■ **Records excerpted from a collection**

+===+

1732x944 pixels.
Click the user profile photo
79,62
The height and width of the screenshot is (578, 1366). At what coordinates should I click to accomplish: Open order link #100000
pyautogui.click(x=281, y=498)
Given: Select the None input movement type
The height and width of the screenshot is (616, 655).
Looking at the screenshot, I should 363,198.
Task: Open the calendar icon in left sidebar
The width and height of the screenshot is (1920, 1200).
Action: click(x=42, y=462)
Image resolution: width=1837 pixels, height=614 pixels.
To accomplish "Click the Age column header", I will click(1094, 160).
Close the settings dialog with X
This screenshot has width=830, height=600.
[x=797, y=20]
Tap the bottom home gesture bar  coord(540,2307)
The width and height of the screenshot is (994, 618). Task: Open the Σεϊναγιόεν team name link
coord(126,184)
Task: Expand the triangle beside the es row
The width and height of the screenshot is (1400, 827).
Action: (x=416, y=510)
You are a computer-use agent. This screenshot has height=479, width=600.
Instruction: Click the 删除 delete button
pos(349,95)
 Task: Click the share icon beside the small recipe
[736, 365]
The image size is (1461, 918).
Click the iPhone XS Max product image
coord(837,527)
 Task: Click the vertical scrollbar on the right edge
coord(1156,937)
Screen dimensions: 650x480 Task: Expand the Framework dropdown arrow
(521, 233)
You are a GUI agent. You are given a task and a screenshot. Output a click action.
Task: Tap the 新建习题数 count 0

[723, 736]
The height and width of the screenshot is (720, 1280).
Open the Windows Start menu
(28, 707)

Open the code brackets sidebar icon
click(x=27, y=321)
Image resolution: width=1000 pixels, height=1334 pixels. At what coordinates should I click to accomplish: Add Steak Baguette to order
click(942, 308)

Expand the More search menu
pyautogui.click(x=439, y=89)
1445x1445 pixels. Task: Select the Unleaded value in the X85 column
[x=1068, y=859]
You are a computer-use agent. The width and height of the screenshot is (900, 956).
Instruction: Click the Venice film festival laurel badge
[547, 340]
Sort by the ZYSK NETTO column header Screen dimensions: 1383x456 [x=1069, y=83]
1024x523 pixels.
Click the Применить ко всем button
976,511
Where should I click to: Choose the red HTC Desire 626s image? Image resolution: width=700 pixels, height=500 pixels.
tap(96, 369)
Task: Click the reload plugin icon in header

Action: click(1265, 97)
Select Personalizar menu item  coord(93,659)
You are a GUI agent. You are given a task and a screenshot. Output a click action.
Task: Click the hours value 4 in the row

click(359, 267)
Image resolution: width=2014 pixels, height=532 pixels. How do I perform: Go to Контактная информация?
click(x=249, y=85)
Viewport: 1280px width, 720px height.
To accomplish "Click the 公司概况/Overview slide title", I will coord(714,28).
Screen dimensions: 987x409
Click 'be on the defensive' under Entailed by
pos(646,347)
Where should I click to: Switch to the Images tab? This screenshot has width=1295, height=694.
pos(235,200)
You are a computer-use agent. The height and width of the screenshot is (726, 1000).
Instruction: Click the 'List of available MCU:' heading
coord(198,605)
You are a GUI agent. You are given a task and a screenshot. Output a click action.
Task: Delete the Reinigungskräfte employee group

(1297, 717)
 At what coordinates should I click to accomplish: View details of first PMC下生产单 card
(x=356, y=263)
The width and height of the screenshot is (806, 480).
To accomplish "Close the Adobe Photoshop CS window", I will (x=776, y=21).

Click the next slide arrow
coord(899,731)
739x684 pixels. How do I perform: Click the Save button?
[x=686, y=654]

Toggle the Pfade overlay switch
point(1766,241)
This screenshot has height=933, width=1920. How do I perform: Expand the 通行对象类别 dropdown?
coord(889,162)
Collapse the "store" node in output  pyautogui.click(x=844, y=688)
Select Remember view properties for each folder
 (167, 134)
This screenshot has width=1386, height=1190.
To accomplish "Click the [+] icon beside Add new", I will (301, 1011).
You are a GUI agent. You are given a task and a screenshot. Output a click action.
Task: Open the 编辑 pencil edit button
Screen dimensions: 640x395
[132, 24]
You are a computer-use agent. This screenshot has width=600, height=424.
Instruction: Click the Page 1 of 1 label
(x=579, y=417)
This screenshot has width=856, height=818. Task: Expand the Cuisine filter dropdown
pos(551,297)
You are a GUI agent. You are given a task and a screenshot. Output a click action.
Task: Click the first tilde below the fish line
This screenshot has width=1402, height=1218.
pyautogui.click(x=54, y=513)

+===+

■ **What you should do**
Across the entries, how many lines hold the word "will"? Say only the number.

■ **Solution**
4